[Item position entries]
* Begin *

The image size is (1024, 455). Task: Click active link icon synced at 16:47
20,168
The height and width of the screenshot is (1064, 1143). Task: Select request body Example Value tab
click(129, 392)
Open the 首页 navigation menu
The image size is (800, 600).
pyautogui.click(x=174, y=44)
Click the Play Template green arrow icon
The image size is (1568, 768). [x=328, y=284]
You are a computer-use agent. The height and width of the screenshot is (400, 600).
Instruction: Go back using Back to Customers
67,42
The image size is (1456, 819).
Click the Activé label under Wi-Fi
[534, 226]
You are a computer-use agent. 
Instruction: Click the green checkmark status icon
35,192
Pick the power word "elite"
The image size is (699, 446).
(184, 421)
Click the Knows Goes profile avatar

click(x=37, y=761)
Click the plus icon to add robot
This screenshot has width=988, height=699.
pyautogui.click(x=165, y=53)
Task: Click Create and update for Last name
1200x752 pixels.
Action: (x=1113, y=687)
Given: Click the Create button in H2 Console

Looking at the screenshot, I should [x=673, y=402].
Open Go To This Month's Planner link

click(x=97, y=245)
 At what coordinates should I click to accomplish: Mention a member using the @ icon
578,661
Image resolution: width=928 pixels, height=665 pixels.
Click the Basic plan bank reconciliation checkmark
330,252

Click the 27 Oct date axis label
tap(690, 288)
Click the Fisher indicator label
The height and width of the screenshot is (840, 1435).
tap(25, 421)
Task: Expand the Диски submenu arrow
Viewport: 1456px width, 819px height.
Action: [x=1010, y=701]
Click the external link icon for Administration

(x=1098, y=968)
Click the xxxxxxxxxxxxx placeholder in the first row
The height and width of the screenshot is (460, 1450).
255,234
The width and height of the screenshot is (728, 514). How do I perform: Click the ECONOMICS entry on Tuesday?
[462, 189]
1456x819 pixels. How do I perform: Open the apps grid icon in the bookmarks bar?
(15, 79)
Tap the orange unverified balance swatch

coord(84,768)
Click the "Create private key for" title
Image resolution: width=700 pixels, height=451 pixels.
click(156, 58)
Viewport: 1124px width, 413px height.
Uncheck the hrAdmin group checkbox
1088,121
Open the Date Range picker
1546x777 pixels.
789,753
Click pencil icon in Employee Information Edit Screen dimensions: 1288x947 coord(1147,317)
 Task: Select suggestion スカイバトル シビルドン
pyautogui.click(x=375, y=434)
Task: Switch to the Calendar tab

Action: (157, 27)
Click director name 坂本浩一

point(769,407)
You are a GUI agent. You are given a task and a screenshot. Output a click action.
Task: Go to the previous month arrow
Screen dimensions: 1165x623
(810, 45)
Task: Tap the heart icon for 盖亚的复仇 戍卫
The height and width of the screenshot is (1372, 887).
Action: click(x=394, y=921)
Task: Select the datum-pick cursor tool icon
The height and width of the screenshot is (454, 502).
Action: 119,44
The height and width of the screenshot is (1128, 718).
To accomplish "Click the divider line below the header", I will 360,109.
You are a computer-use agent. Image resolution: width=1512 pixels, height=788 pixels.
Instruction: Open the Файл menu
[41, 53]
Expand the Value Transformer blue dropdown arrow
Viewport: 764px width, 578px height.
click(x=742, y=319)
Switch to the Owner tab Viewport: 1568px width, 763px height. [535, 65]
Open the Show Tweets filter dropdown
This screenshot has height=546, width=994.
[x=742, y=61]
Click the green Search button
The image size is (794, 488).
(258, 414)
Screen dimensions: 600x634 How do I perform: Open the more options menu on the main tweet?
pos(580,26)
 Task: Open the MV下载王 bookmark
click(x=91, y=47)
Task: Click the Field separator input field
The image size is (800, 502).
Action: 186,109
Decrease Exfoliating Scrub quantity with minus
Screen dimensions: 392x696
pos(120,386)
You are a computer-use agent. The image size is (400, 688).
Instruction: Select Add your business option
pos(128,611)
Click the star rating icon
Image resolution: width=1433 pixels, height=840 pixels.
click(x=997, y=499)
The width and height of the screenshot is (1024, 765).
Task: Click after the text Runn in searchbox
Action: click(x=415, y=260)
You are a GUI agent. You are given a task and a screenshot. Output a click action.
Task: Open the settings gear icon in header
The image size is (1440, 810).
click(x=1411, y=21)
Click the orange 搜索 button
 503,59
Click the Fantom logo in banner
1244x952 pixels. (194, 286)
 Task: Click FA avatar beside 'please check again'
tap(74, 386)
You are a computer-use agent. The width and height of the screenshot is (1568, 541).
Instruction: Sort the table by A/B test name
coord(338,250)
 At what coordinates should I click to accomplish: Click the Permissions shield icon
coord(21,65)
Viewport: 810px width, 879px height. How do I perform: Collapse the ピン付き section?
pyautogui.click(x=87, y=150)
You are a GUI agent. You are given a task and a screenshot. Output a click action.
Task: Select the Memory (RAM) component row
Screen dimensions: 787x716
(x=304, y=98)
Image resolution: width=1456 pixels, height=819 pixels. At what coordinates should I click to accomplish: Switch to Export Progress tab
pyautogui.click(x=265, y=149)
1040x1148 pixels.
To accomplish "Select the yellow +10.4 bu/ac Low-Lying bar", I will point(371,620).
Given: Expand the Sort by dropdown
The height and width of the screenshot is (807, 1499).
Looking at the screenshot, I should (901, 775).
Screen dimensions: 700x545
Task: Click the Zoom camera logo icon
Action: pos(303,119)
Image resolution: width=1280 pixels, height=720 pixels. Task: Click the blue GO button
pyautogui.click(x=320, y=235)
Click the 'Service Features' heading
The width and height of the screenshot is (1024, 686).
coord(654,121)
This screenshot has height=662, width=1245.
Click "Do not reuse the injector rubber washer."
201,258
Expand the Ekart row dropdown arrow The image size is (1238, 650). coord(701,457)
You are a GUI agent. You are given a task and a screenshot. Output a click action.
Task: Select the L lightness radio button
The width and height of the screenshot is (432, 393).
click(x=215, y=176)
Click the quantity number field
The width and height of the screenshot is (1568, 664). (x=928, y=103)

* End *

### WHAT IS REQUIRED
Identify each line of the records that contains the string "dimensions", and copy those lines.

### EXERCISE RESULT
Click pencil icon in Employee Information Edit Screen dimensions: 1288x947 coord(1147,317)
Screen dimensions: 1165x623
Screen dimensions: 600x634 How do I perform: Open the more options menu on the main tweet?
Screen dimensions: 392x696
Screen dimensions: 787x716
Screen dimensions: 700x545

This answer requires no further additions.